In the span of three days in early December, Boston College athletic teams beat Notre Dame three times (including twice in Indiana)—twice in men’s hockey and once in men’s basketball. On Thursday night, it was BC women’s basketball’s turn to take down its rivals in South Bend.
The Eagles (9-6, 2-2 Atlantic Coast) headed to Notre Dame after splitting their last two conference games—a loss to NC State and a victory over Pittsburgh. BC was clearly on the hunt to get back to .500 in the conference, and a hard-fought, nose to the grindstone kind of battle brought the Eagles just that.
BC entered Purcell Pavilion after a close fight against Pittsburgh, and the Eagles showed the same grit and intensity against the Fighting Irish (6-10, 1-3 Atlantic Coast).
Taylor Soule registered a staggering 19 points to lead the Eagles, and Cameron Swartz followed closely behind with 14. Soule’s effort was also good enough to register a double-double, hitting double digits in rebounds as well with 12. Thanks to a strong offensive effort from the entire team, the Eagles will head home to Chestnut Hill with a 75-65 win.

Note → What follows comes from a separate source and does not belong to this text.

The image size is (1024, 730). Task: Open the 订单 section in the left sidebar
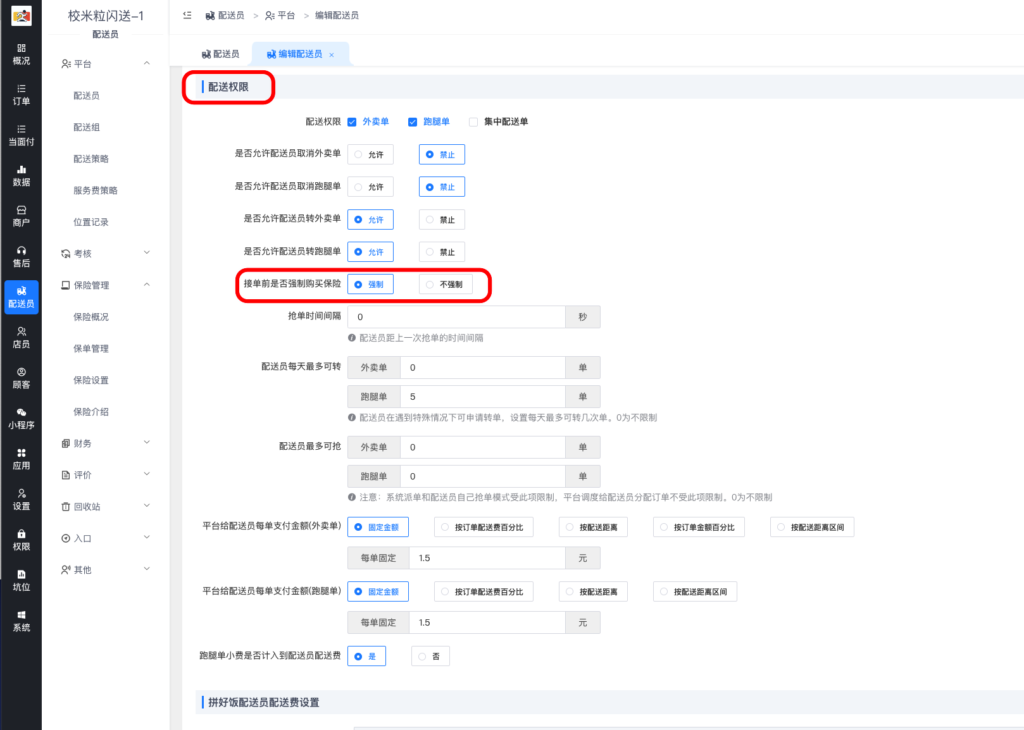point(22,95)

Rebounding proved to be essential for the Eagles, as all five starters notched at least two, including 12 from Emma Guy. She came up clutch with three rebounds in the last four minutes of the game to ice the win for the Eagles. Her 12 rebounds and 11 points earned her a double-double as well.

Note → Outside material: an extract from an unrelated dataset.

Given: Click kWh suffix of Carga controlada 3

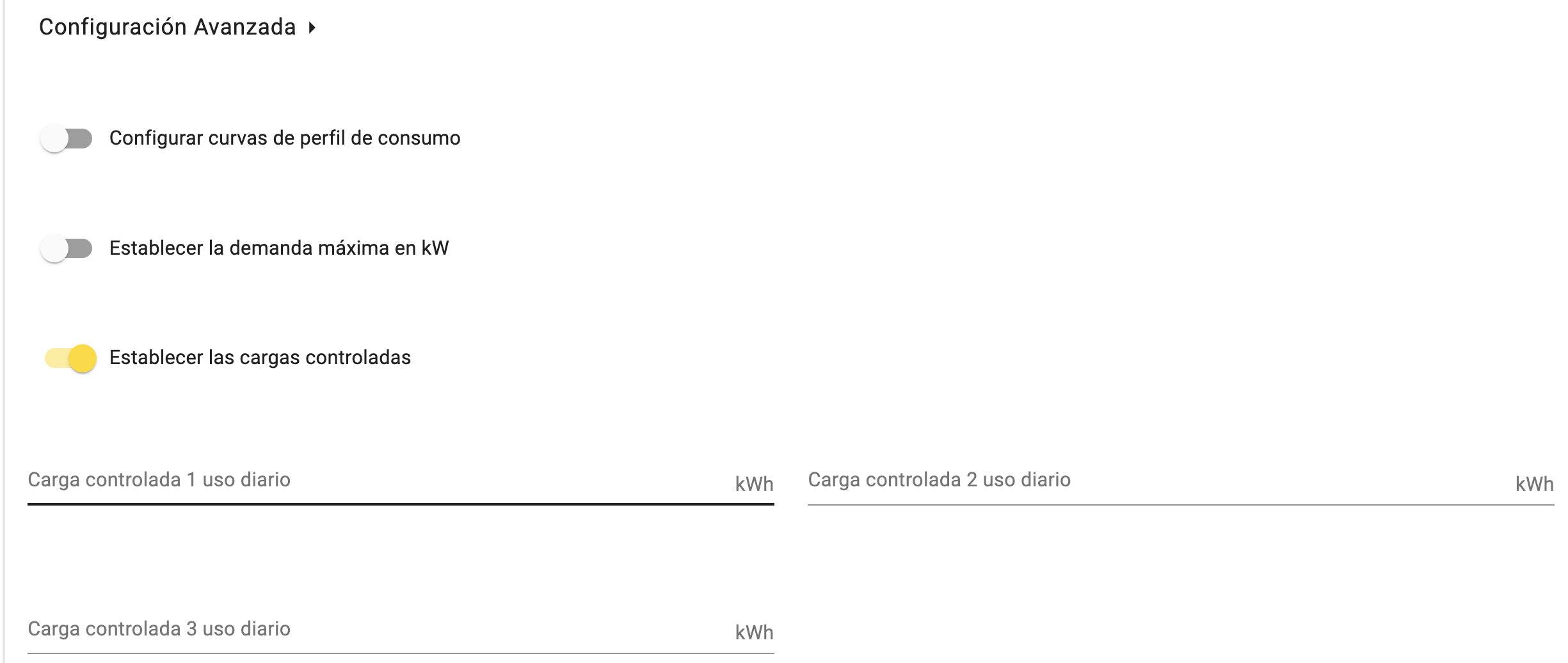Looking at the screenshot, I should tap(754, 633).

Soule opened the game with the first three points for the Eagles, but Notre Dame was quick to counter and take the lead. A 3-pointer by Kayla Dickens gave BC some breathing room, but it couldn’t rest yet.
BC went down by as much as five in the first quarter but fought back to tie the game up before the first break at 22-22. Four straight points from the Eagles in the form of jumpers from Guy and Swartz gave the Eagles some momentum heading to the bench.
The game kept its back-and-forth swing for the entirety of the second frame as well, with the Eagles going up by as many as five points or down by four within the span of a few minutes. The Eagles took their largest lead of the half after Jaelyn Batts’ jumper made it 37-32, but a layup from Notre Dame with 25 seconds left kept the Fighting Irish within three.
Though it looked like the margin of victory for either team would be razor thin during the first two periods, BC broke the game wide open in the third quarter. In that period, the Eagles outscored the Irish 26-14, with nearly half of BC’s points in the frame coming from Soule.
BC took over on offense and became a well-oiled machine, executing full-court buildup plays that capitalized on rebounds and Notre Dame’s turnovers. The Eagles forced six turnovers against their opponents in the third quarter, contributing to the team’s 21 total points after Notre Dame coughed up the ball.
The Eagles took their largest lead of the night at 17 when BC swung the ball from sideline to sideline and set up Swartz to knock down three points from behind the arc. Notre Dame countered, but the Eagles went into the final break with a 15-point lead and no signs of slowing down.
The Fighting Irish tried to claw back and close the gap in the final minutes of the game, but the Eagles kept them at arm’s length. A fastbreak layup and-1 for Swartz early in the quarter set the tone for the Eagles and showed that they had the game under control. The Eagles gained control on Notre Dame’s baseline as Swartz made a break for the bucket, and Notre Dame had no choice but to foul her. An acrobatic shot at the last second made a layup a potential three-point play, and Swartz capitalized on her free throw.
Though BC came in with the advantage in its record, any win over Notre Dame, particularly a double-digit one, is a bold statement to make. The Eagles showed resilience, and a standout third quarter proved that a never-give-up attitude is all it takes to break a game wide open.